Otro gran error, fueron aquellas tantas veces, en las que lloré en soledad esperando que llegaras, en las que me paraba a pensar, quién era, o en las veces que sonreía y no sabia el por qué. Esos días, en los que mi estado de humor cambió y no lo supe entender. Ahora lo sé, y es que no puedes dejar en manos de nadie tu tristeza y tampoco tu felicidad.

Debes ser consciente de eso que te haga perder el norte. De eso que te pone la piel de gallina sin apenas darte cuenta. De eso que hace que te encojas y no de frío. De eso que hace que llores sin poder remediarlo. De eso que hace que tus ojos brillen y tus manos tiemblen. De eso que hace que tropieces o hables más de lo normal…

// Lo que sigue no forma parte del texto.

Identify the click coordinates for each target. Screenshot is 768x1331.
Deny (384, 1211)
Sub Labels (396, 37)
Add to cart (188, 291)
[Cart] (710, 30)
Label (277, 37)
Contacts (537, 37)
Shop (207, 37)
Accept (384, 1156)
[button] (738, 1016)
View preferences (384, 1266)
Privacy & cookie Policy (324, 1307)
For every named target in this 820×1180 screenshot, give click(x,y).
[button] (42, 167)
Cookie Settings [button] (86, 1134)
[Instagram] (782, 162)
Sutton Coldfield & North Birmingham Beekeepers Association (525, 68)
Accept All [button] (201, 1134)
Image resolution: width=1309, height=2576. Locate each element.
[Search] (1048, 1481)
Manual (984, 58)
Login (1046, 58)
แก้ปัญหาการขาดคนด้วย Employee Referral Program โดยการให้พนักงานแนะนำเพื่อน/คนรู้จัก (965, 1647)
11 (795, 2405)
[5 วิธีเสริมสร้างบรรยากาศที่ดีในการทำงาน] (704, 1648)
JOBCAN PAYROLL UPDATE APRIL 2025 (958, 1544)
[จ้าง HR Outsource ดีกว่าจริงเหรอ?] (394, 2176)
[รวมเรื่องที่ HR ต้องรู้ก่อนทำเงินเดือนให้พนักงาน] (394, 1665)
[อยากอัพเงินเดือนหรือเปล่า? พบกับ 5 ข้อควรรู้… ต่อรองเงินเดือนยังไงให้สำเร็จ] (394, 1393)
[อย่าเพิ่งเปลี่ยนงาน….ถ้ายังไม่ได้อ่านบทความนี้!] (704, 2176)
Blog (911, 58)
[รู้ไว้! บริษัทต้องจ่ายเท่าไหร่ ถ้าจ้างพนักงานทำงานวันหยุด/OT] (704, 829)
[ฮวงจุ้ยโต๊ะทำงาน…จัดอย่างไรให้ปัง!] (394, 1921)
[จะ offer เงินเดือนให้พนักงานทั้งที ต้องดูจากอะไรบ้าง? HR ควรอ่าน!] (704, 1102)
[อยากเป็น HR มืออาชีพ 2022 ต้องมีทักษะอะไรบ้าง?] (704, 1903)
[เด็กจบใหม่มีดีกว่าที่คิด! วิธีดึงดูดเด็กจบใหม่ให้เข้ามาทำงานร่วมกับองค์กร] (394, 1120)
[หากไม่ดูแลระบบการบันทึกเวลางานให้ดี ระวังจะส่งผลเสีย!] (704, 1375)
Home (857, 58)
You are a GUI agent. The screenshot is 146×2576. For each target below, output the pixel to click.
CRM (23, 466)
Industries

Porque TÚ y solo TÚ, eres, guionista, director, actriz de tu obra, de la obra de tu vida y es por eso que nadie más que TÚ, debe permitirse, que el dolor dure o la tristeza aumente. Que los días tristes sean, dos cuatro u ocho y que las sonrisas sin sentido sean contadas o incontrolables. Cuando aprendas eso [email protected], entonces, podrás querer, porque de nada sirve querer a alguien con todo tu ser, cuando a ese ser a quien tienes olvidado…  eres TÚ.

Itxaso Cenzual Ansola.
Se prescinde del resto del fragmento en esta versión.